DURHAM, N.C. -- Generic versions of a class of medicines called "biologics" would not be significantly cheaper than brand-name versions of the medicines, according to research from professors at Duke University's Fuqua School of Business.
Biologics are drugs, vaccines and other medicines produced by living cells in controlled circumstances. The way they are made differs from traditional pharmaceutical drugs that are produced by industrial-scale chemistry.
Insulin is a common biologic prescribed to treat diabetes; other biologics treat arthritis, cancer and other diseases.
The Food and Drug Administration currently does not have a process for the review and approval of generic versions of biologic products, several of which are scheduled to lose their patent protection this year.
"Congress and the FDA are currently addressing this issue and developing a process for the oversight of generic biologics, partially in hopes of generating significant cost savings for consumers and insurers," said Kevin Schulman, a professor of medicine and business administration and director of Duke's Health Sector Management program.
"However, our research indicates that any savings to be expected from the addition of generic biologics to the marketplace will be significantly less than the savings generally available from generic pharmaceuticals," Schulman said.
The manufacture of biologics by living organisms through a process that resembles fermentation must be closely monitored to ensure that the final products meet quality and safety standards.
"Our calculations indicate that policy-makers should not assume significant price reductions from generic biologics," said Henry Grabowski, a professor of economics and director of Duke's Program in Pharmaceuticals and Health Economics. "If the discount is small, and patients are achieving good outcomes with the branded product, then generics might get only a small market share," Grabowski said.
The research team, which also included David Ridley, a professor in Duke's Fuqua School of Business, will publish the paper, "Entry and Competition in Generic Biologicals," in the journal Managerial and Decision Economics. The research was funded by Genentech, which produces biologics.
In order to predict prices of generic biologics, the researchers combined a theoretical model of generic biologics with historical data from the generic pharmaceutical market.
Generic pharmaceutical products are widely accepted as a less-expensive alternative to brand-name drugs. Companies are able to sell generics for less because they do not have to repeat the studies required to win initial approval from the FDA. If manufactured according to the standards set forth for the initial approval of the treatment, the generic product is assumed to have the same safety and efficacy profile as the branded version.
Because of their unique characteristics, however, generic biologics probably face higher clinical, manufacturing and marketing costs to enter the market, according to the researchers.
Another barrier for generic biologics is that they probably will not be approved by the FDA as therapeutically equivalent to the reference brand, the researchers said. Generic pharmaceuticals can be substituted for the brand name by a pharmacist under state substitution laws aimed at cutting prescription costs. But without equivalency, a physician would specifically have to prescribe the generic biologic.

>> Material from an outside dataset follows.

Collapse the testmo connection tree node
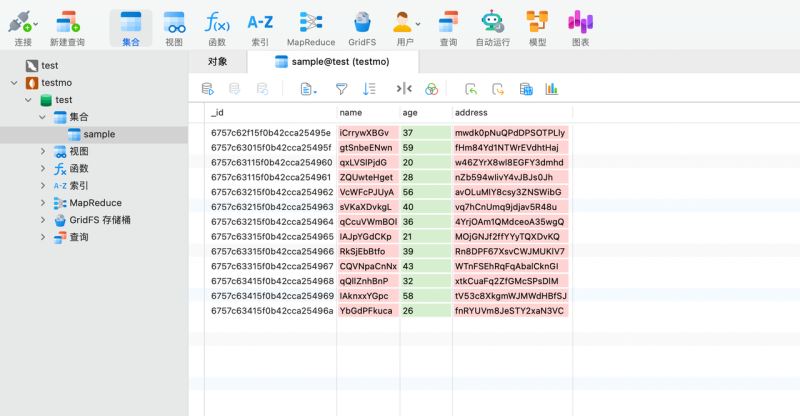The height and width of the screenshot is (416, 800). coord(13,83)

In recent congressional testimony, Grabowski called for a 10-year period in which makers of generic biologics could not use data developed by makers of original products in marketing applications for generic biologics. Otherwise, generics potentially could enter the market before originators have earned a positive return on their sizeable investments in research and development, he said.
U.S. Rep. Henry Waxman, D-Calif., and U.S. Sens. Hillary Rodham Clinton, D-N.Y., and Charles Schumer, D-N.Y., have introduced legislation that would subsidize companies that produce generic biologics. But Duke's David Ridley says that even with such legislation, "prices might not fall enough to justify the cost to taxpayers of such a program."
"We understand the enthusiasm for lower prices for these biologics," he said. "But 'generic' is not necessarily synonymous with 'cheap.' Whether generic biologics have low prices will depend on how many generic biologic manufacturers enter the market."